Neste novo estudo, Jamieson e colegas procuraram detalhes mais granulares do passado do EAIS escritos em características antigas da terra abaixo das bacias Aurora e Schmidt, no interior dos glaciares Denman e Totten.
“À medida que as camadas de gelo flutuam, elas modificam a paisagem sobre a qual repousam, deixando uma impressão digital”, explicam os pesquisadores no artigo publicado. “Mas é raro encontrar paisagens não modificadas que registrem as condições do gelo no passado.”
O EAIS formou-se há cerca de 34 milhões de anos, quando a Antártica congelou e avançou, recuou, engrossou e diminuiu, à medida que as temperaturas flutuavam ao longo das épocas geológicas.
A camada de gelo manteve-se bastante estável durante os últimos 14 milhões de anos, cobrindo a vasta parte oriental do continente Antártico, mas a extensão do recuo da camada de gelo durante os intervalos quentes permanece incerta.
Ao examinar as bacias Aurora-Schmidt, a equipe encontrou uma paisagem antiga a 300 quilômetros (186 milhas) para o interior, onde a atual camada de gelo encontra o mar.
É uma pequena parte de um vasto continente, mas muito reveladora.
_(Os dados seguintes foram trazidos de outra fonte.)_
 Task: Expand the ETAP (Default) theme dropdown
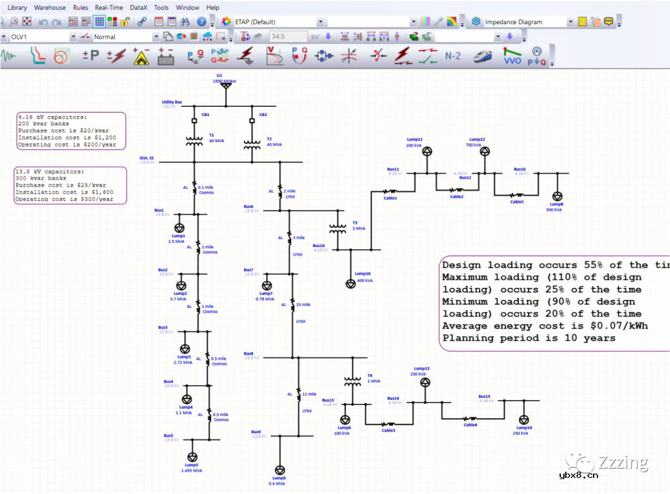click(x=320, y=22)
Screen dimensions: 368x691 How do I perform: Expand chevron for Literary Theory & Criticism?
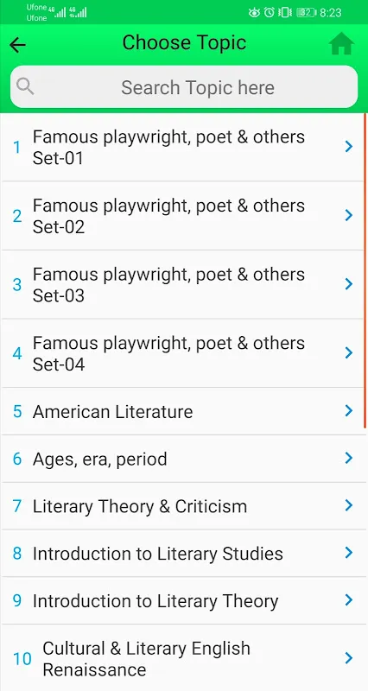coord(349,505)
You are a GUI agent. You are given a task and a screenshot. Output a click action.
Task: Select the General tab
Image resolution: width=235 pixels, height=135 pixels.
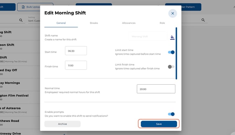point(61,23)
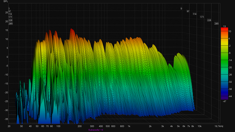Click the SPL axis title label
Screen dimensions: 235x132
coord(6,1)
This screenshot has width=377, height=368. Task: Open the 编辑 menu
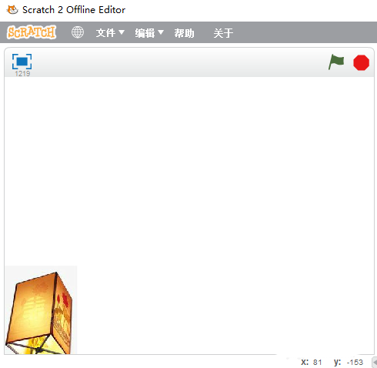tap(145, 33)
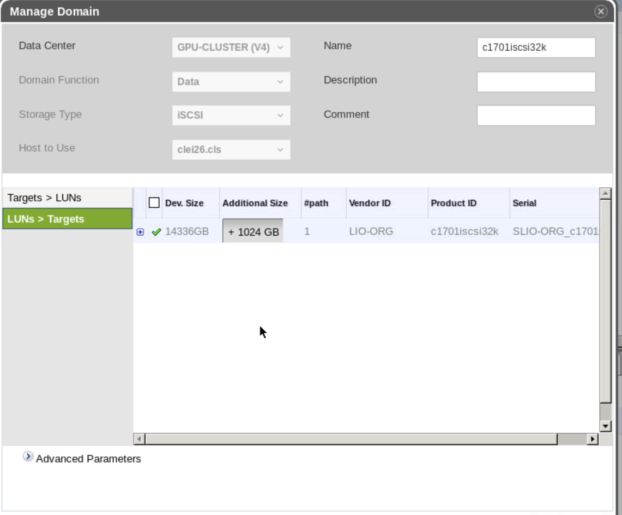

A área consiste em três “blocos” escavados pelo rio, separados por depressões profundas com cerca de 40 quilômetros de largura.
Uma intrincada rede de cristas e vales cobre os blocos, mas estas características não são consistentes com o lento fluxo de gelo moderno em direção ao norte nesta parte do continente.
Portanto, é mais provável que o terreno tenha se formado antes da glaciação da Antártica, quando os rios cruzaram a região até uma linha costeira que apareceu quando o supercontinente Gondwana se separou.
Os pesquisadores sugerem que o terreno foi esculpido a partir de fendas que inicialmente se abriram quando o Gondwana se dividiu, que se erodiu ainda mais em depressões profundas.
Juntos, isso sugere que esta paisagem soterrada provavelmente tomou forma há mais de 14 milhões de anos. Como a rede de rios e vales está tão bem preservada, isso sugere que a região congelou rapidamente e que a EAIS não recuou o suficiente nos últimos 14 milhões de anos para expor a paisagem a outras forças erosivas, como os glaciares.
Mas o recuo da camada de gelo pode atingir esta região no futuro, alertam os investigadores, se as temperaturas subirem entre 3 e 7 °C, como aconteceu entre 14 e 34 milhões de anos atrás, quando o EAIS se formou.
“Dada esta descoberta de uma paisagem antiga escondida à vista de todos, e de outras, propomos que haverá outras paisagens antigas semelhantes, ainda não descobertas, abaixo do EAIS”, concluem os pesquisadores.